# matplotlib.patches.Arc¶

class matplotlib.patches.Arc(xy, width, height, angle=0.0, theta1=0.0, theta2=360.0, **kwargs)[source]

An elliptical arc, i.e. a segment of an ellipse.

Due to internal optimizations, there are certain restrictions on using Arc:

• The arc cannot be filled.
• The arc must be used in an Axes instance---it can not be added directly to a Figure---because it is optimized to only render the segments that are inside the axes bounding box with high resolution.
Parameters:
xy : (float, float)

The center of the ellipse.

width : float

The length of the horizontal axis.

height : float

The length of the vertical axis.

angle : float

Rotation of the ellipse in degrees (anti-clockwise).

theta1, theta2 : float, optional

Starting and ending angles of the arc in degrees. These values are relative to angle, .e.g. if angle = 45 and theta1 = 90 the absolute starting angle is 135. Default theta1 = 0, theta2 = 360, i.e. a complete ellipse.

Other Parameters:
**kwargs : Patch properties

Most Patch properties are supported as keyword arguments, with the exception of fill and facecolor because filling is not supported.

Property Description
agg_filter a filter function, which takes a (m, n, 3) float array and a dpi value, and returns a (m, n, 3) array
alpha float or None
animated bool
antialiased unknown
capstyle {'butt', 'round', 'projecting'}
clip_box Bbox
clip_on bool
clip_path [(Path, Transform) | Patch | None]
color color
contains callable
edgecolor color or None or 'auto'
facecolor color or None
figure Figure
fill bool
gid str
hatch {'/', '\', '|', '-', '+', 'x', 'o', 'O', '.', '*'}
in_layout bool
joinstyle {'miter', 'round', 'bevel'}
label object
linestyle {'-', '--', '-.', ':', '', (offset, on-off-seq), ...}
linewidth float or None for default
path_effects AbstractPathEffect
picker None or bool or float or callable
rasterized bool or None
sketch_params (scale: float, length: float, randomness: float)
snap bool or None
transform Transform
url str
visible bool
zorder float
draw(renderer)[source]

Draw the arc to the given renderer.

Notes

Ellipses are normally drawn using an approximation that uses eight cubic Bezier splines. The error of this approximation is 1.89818e-6, according to this unverified source:

Lancaster, Don. Approximating a Circle or an Ellipse Using Four Bezier Cubic Splines.

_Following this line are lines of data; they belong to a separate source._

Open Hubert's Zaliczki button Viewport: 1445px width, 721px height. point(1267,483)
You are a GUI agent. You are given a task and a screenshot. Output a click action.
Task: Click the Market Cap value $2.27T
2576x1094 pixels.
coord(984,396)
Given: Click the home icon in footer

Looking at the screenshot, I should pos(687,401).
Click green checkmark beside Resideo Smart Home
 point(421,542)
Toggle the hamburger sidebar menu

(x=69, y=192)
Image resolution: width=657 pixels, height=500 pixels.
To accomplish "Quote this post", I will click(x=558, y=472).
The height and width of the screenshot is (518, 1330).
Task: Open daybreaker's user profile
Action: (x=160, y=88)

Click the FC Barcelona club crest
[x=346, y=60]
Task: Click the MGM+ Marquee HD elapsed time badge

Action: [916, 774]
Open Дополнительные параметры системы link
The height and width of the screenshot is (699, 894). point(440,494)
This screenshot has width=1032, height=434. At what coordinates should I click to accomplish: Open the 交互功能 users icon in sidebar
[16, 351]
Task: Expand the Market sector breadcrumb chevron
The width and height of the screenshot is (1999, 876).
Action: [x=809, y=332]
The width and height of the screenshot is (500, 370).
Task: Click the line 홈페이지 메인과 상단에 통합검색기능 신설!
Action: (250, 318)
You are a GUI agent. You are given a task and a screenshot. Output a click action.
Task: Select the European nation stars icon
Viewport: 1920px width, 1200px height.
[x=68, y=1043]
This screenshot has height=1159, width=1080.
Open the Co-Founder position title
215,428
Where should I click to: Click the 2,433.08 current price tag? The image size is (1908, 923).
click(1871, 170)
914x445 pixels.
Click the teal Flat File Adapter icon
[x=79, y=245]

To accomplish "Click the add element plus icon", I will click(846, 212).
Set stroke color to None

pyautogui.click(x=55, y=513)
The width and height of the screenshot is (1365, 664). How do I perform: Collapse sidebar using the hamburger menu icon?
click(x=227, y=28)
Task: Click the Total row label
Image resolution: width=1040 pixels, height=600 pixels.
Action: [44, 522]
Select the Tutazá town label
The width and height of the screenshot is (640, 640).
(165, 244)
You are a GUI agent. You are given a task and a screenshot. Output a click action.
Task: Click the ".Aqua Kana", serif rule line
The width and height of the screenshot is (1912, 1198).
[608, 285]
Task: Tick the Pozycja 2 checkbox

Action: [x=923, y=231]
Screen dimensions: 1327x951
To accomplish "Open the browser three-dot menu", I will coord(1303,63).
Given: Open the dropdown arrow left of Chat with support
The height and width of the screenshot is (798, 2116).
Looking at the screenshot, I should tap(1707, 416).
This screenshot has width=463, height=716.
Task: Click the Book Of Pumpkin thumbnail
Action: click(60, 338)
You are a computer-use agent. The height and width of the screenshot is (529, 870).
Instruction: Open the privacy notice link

http://www.tinaja.com/glib/ellipse4.pdf

There is a use case where very large ellipses must be drawn with very high accuracy, and it is too expensive to render the entire ellipse with enough segments (either splines or line segments). Therefore, in the case where either radius of the ellipse is large enough that the error of the spline approximation will be visible (greater than one pixel offset from the ideal), a different technique is used.

In that case, only the visible parts of the ellipse are drawn, with each visible arc using a fixed number of spline segments (8). The algorithm proceeds as follows:

1. The points where the ellipse intersects the axes bounding box are located. (This is done be performing an inverse transformation on the axes bbox such that it is relative to the unit circle -- this makes the intersection calculation much easier than doing rotated ellipse intersection directly).

This uses the "line intersecting a circle" algorithm from:

Vince, John. Geometry for Computer Graphics: Formulae, Examples & Proofs. London: Springer-Verlag, 2005.

2. The angles of each of the intersection points are calculated.

3. Proceeding counterclockwise starting in the positive x-direction, each of the visible arc-segments between the pairs of vertices are drawn using the Bezier arc approximation technique implemented in matplotlib.path.Path.arc().